At Iran’s annual “World Without Zionism” conference held in October 2005, Iranian President Mahmud Ahmadinejad told his audience, “We are in the process of an historical war between the "world of arrogance" and the Islamic world, and this war has been going on for hundreds of years”. He elaborated by emphasizing, “the annihilation of the Zionist regime will come... Israel must be wiped off the map... and God willing, with the force of God behind it, we shall soon experience a world without the United States and Zionism". "Very soon”, he proclaimed about Israel as a “stain of disgrace [and] will vanish from the center of the Islamic world — and this is attainable”. [16]

Many naïve observers dismiss the militant Islamic zeal for conquest as the outcome of frustration and will pass with time. This is a dangerous mistake. Unchallenged, this ideology will grow with time. If Iran develops nuclear weapons it will be the first time in history that an extreme ideology bent on destruction of "infidels" and world domination will have nuclear weapons.[17]

The former Prime Minister of Israel, Mr. Benjamin Netanyahu, was recently approached by a 12 year old social studies student in New York. The youngster asked the former Prime Minister if he could give him a statement to bring back to class that summarizes the current state of international affairs. In response, Mr. Netanyahu said, "today is 1938 and Iran is German" and pointed out that the main difference is that today's Iran is not leaving any room for doubt concerning her intentions to make use of weapons of mass destruction.

Confronting the Threat

Iran can and must be stopped. It is the pressing issue of our time as Iran strives for nuclear weapon capability and reiterates its intent to use it against the West. The Iranian threat intertwined with that of the global terrorism jihad, calls for a joint international effort of defining and confronting the threat.
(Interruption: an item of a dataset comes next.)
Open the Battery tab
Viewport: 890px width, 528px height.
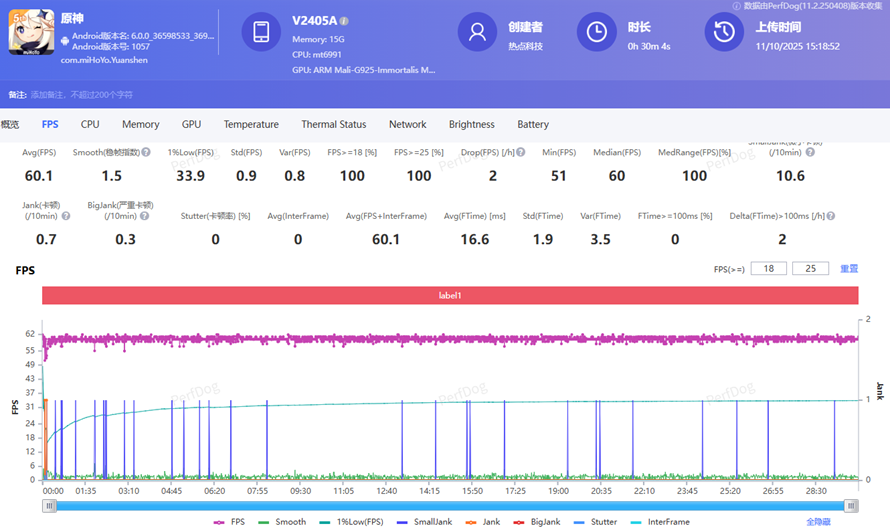coord(533,125)
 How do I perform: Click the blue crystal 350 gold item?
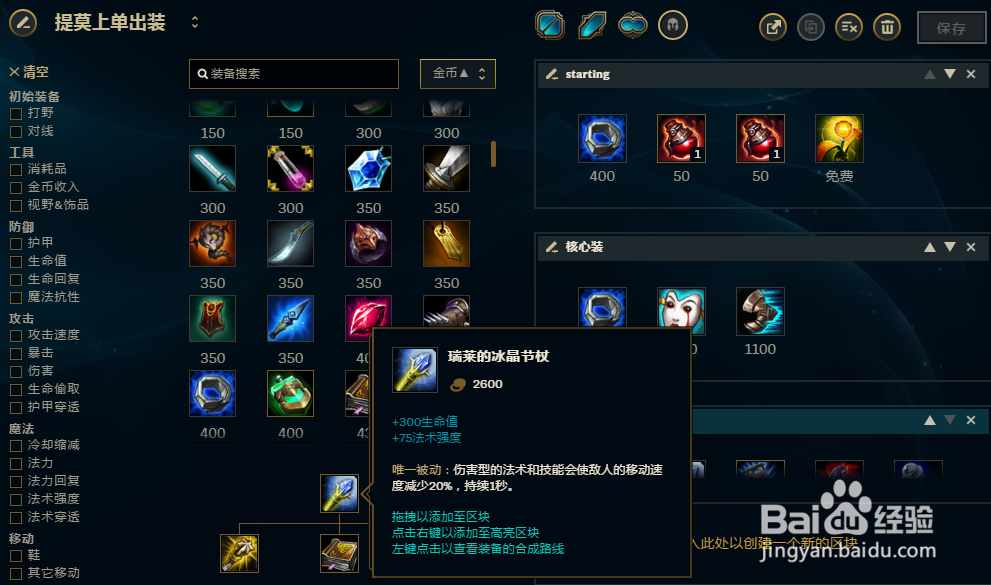(x=368, y=169)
The internationally accepted definition of war is “the wide spread use of force, between sovereign States, by means of their military”[18]. That definition is outdated as it ignores terrorism. Yet, the "jihad" that has been launched against the "infidels" is undoubtedly a global war and should be confronted as such. In fact, President Bush has said that the war against global jihadism is more than a military conflict; it is the decisive ideological struggle of the 21st century.[19] The international community should recognize this struggle and act accordingly.

The unrevised American policy concerning Iran, and their terrorist allies was made clear by President Bush in his State of the Union Address: "Iran aggressively pursues [weapons of mass destruction] and exports terror," Bush declared, "while an unelected few repress the Iranian people's hope for freedom. ... States like these, and their terrorist allies, constitute an axis of evil, arming to threaten the peace of the world".[20]

The diplomatic efforts to persuade Iran to refrain from pursuing nuclear capabilities have been fruitless, and have only provided Iran with more time to plan and develop weapons of mass murder.

The free world can not limit itself to talk while Iran plots to kill.


----------